--- start of Data extract ---

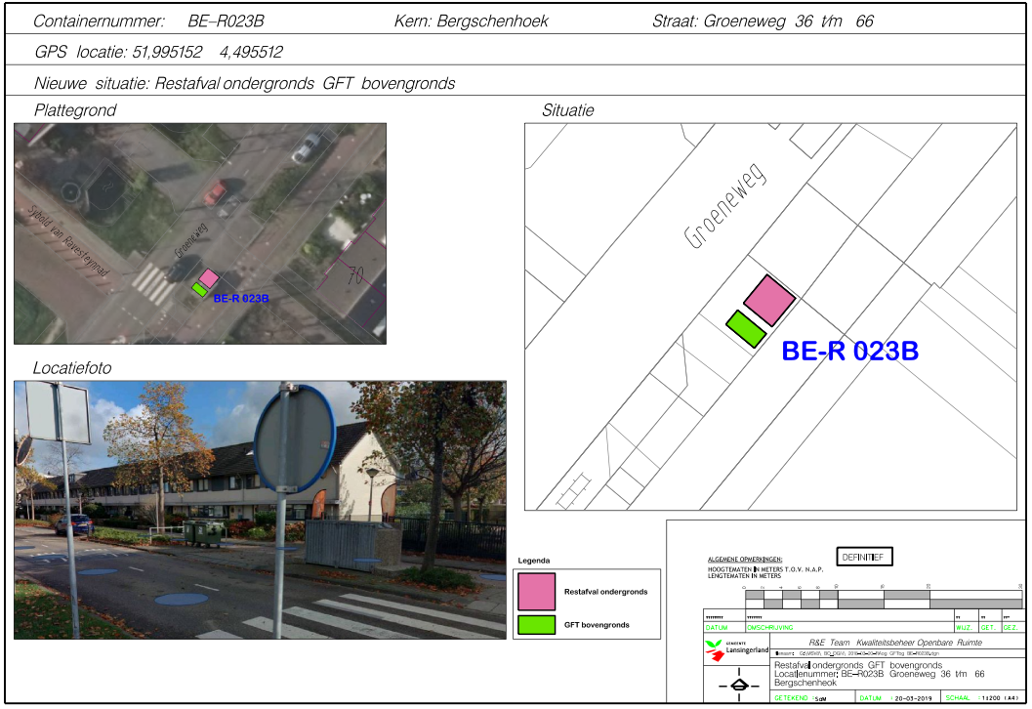Open the Locatiefoto street photograph
This screenshot has width=1032, height=709.
point(260,510)

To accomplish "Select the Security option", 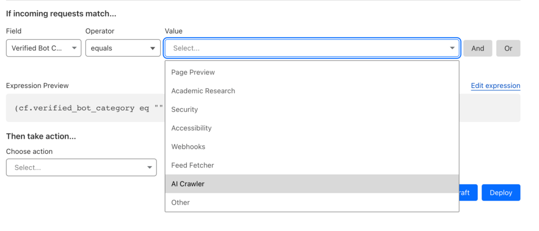I will coord(184,109).
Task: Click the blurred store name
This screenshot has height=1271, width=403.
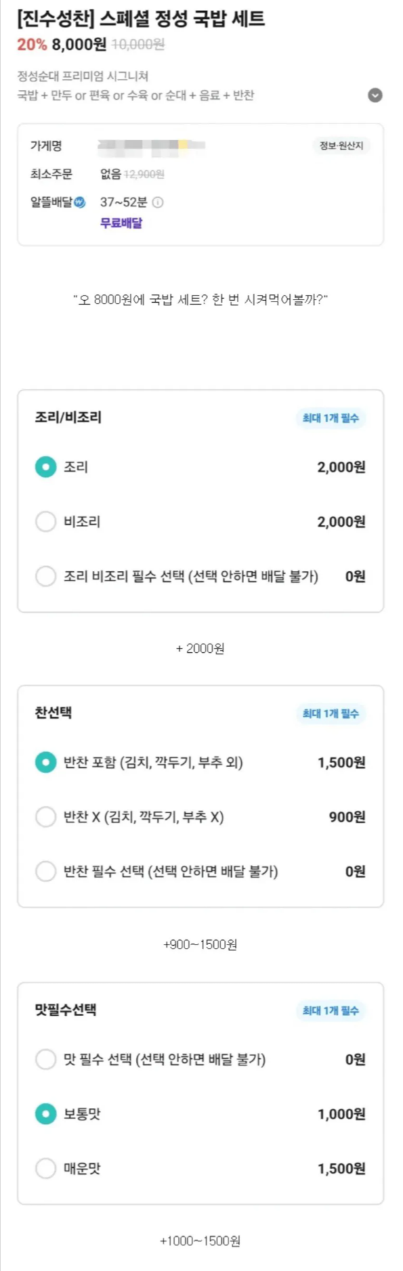Action: (151, 146)
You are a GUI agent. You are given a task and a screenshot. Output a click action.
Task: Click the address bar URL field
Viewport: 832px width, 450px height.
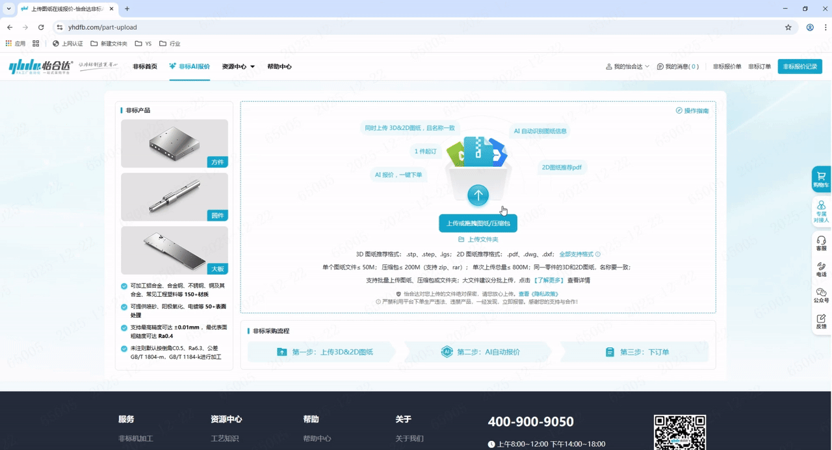(x=390, y=27)
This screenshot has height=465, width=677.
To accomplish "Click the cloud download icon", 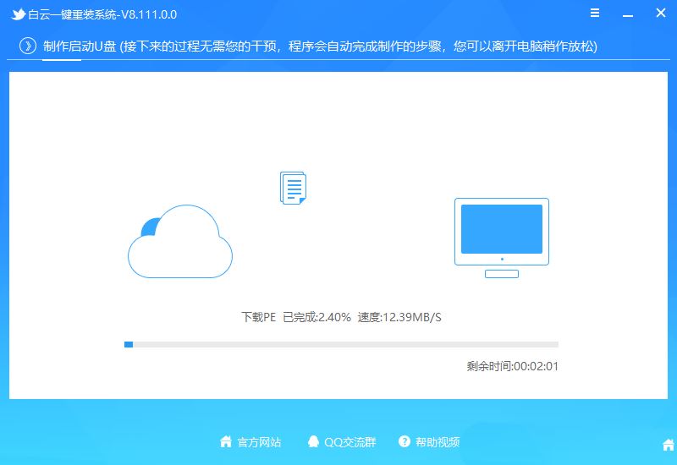I will click(x=179, y=242).
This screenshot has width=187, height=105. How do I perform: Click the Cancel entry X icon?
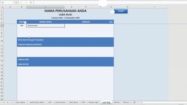tap(21, 2)
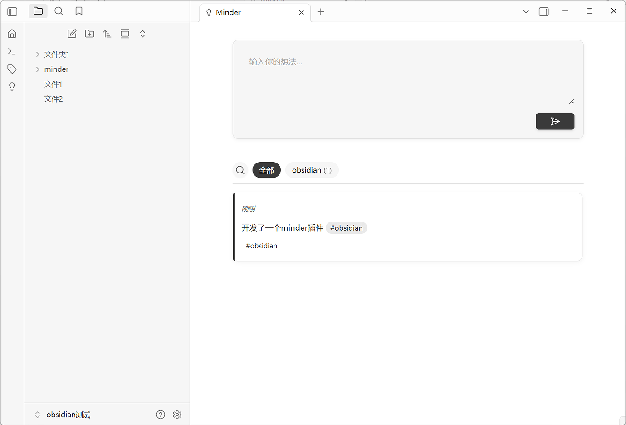Viewport: 626px width, 425px height.
Task: Expand the minder folder
Action: (56, 69)
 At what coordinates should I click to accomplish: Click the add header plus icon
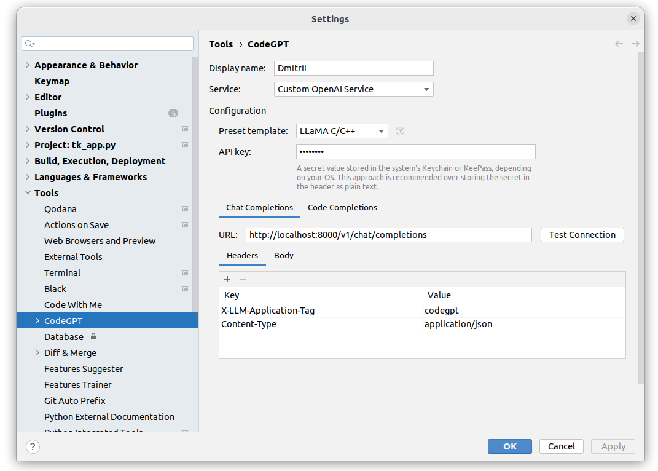pyautogui.click(x=227, y=279)
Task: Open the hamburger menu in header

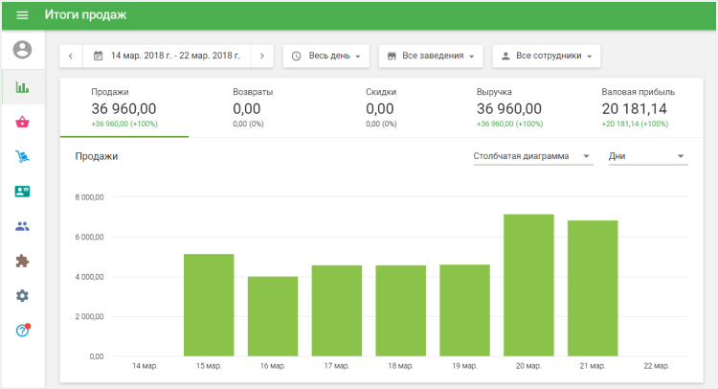Action: pos(22,15)
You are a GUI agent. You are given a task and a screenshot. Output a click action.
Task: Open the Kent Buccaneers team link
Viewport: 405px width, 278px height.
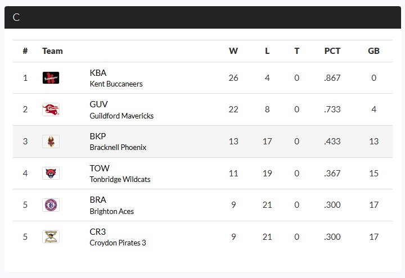[116, 84]
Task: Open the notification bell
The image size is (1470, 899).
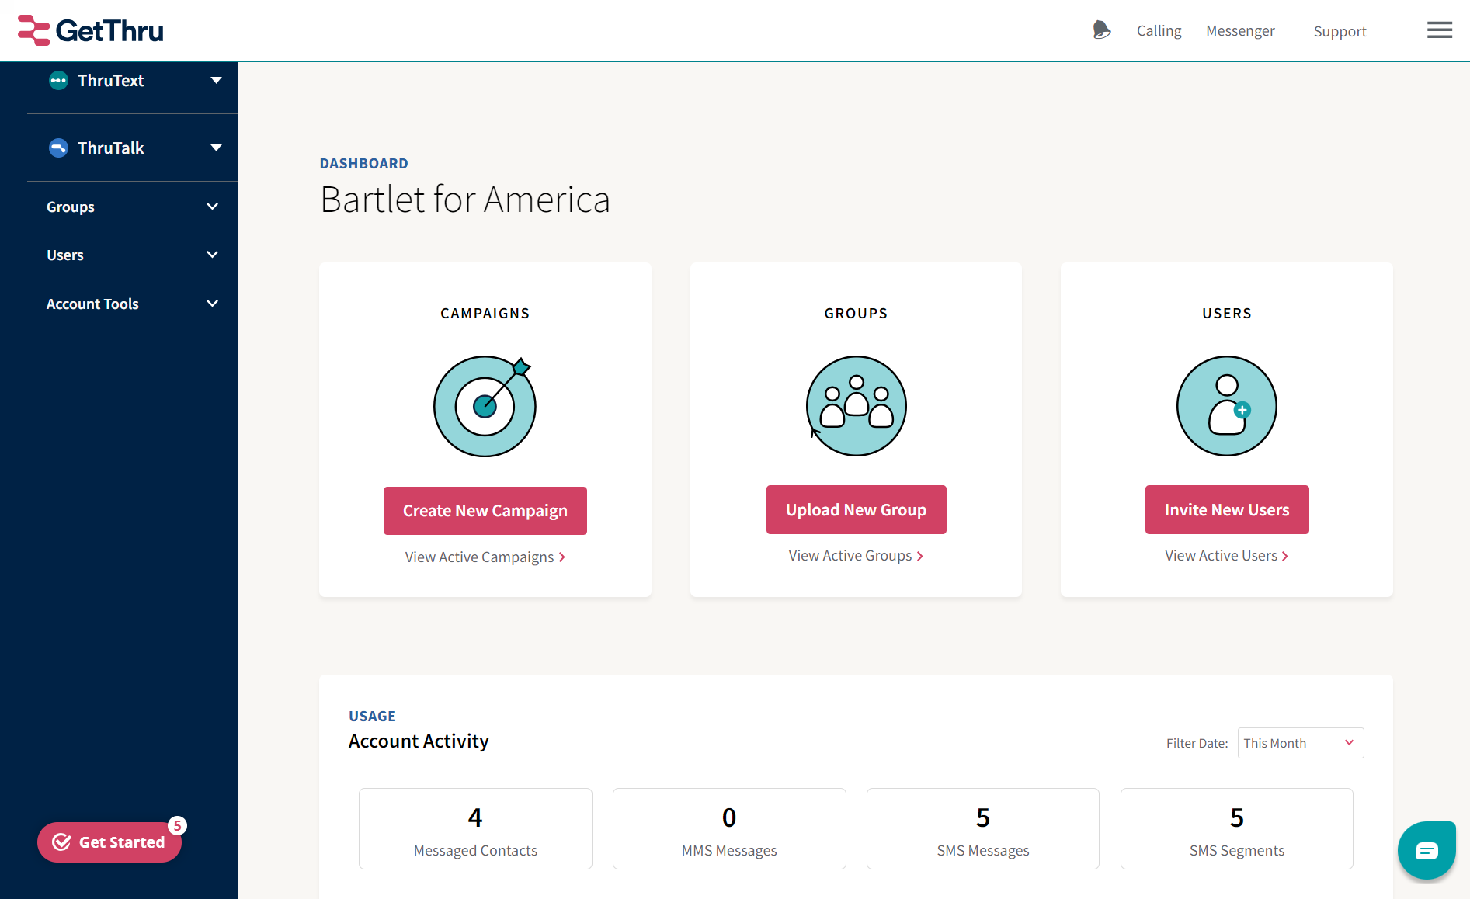Action: coord(1101,30)
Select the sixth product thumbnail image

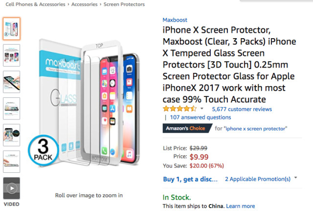(x=12, y=161)
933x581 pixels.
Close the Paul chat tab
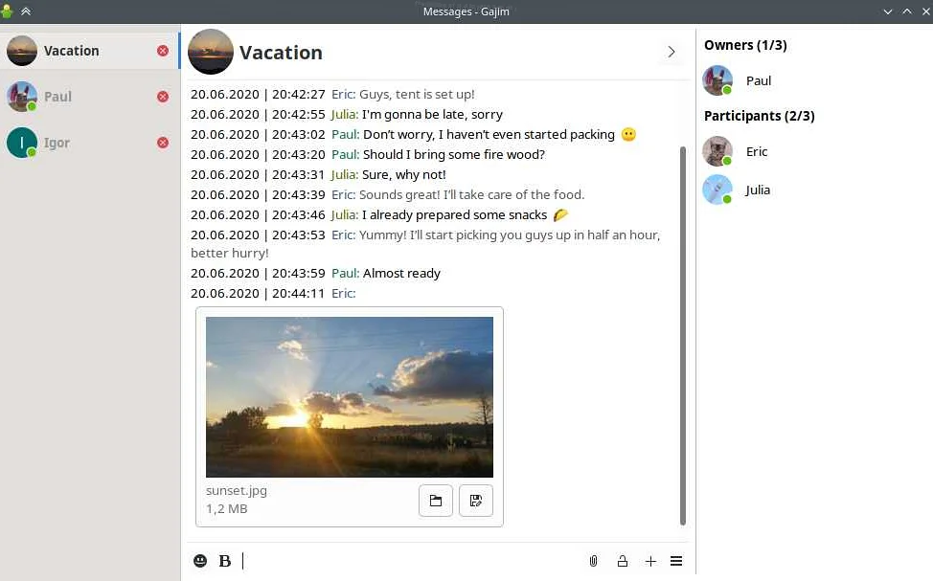pos(163,97)
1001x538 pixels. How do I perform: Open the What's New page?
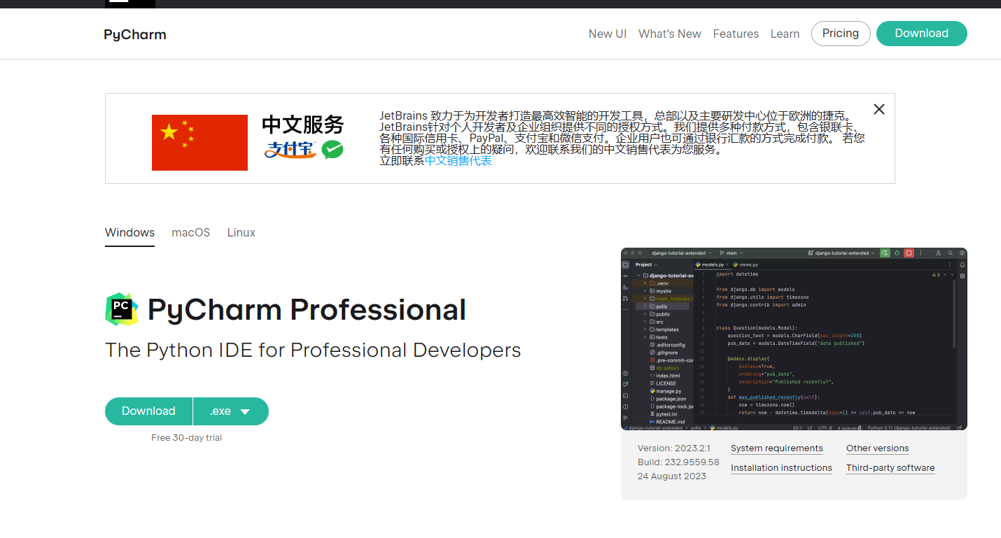669,34
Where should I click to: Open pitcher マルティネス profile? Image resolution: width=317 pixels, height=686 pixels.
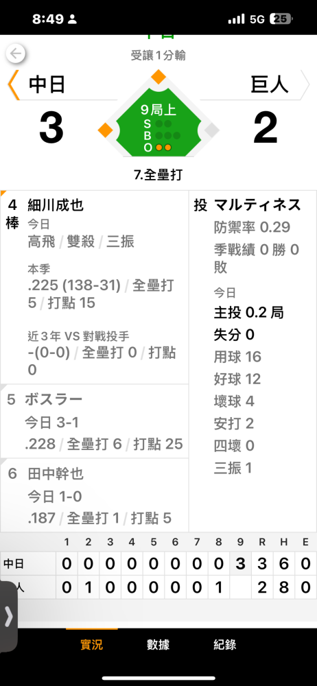[x=257, y=204]
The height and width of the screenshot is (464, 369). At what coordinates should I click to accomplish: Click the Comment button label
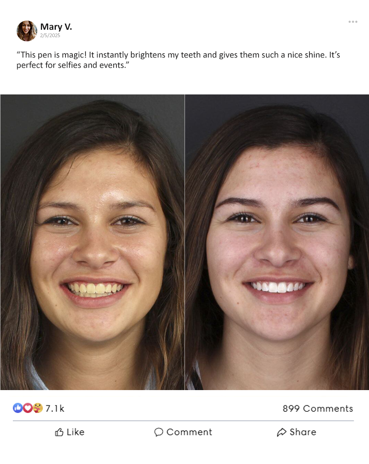click(x=190, y=432)
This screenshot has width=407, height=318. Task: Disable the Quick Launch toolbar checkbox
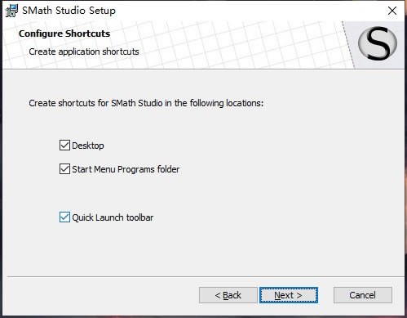[x=64, y=217]
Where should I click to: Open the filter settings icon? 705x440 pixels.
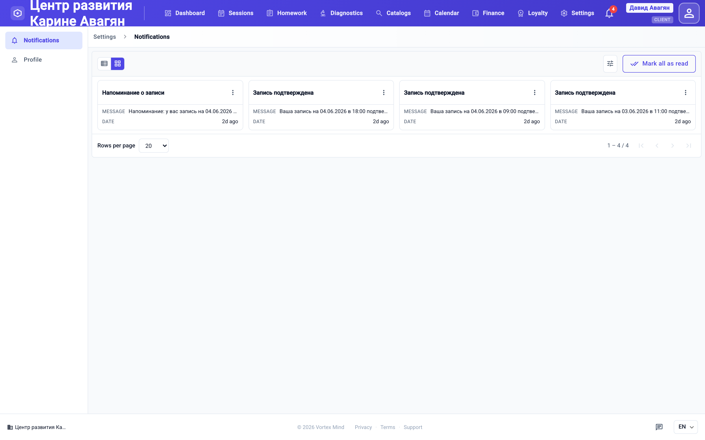click(x=610, y=63)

--- end of Data extract ---

- _Objective_
Please recast the material between the lines holding "1001x538 pixels. How" and "[x=257, y=204]", inclusive, as a Markdown table with the columns Row and Line. Give each line its own numbered row, skip blank lines, and leave the pictures out.

- _Answer to the task_
| Row | Line |
|---|---|
| 1 | 1001x538 pixels. How do I perform: Open the What's New page? |
| 2 | 669,34 |
| 3 | Where should I click to: Open pitcher マルティネス profile? Image resolution: width=317 pixels, height=686 pixels. |
| 4 | [x=257, y=204] |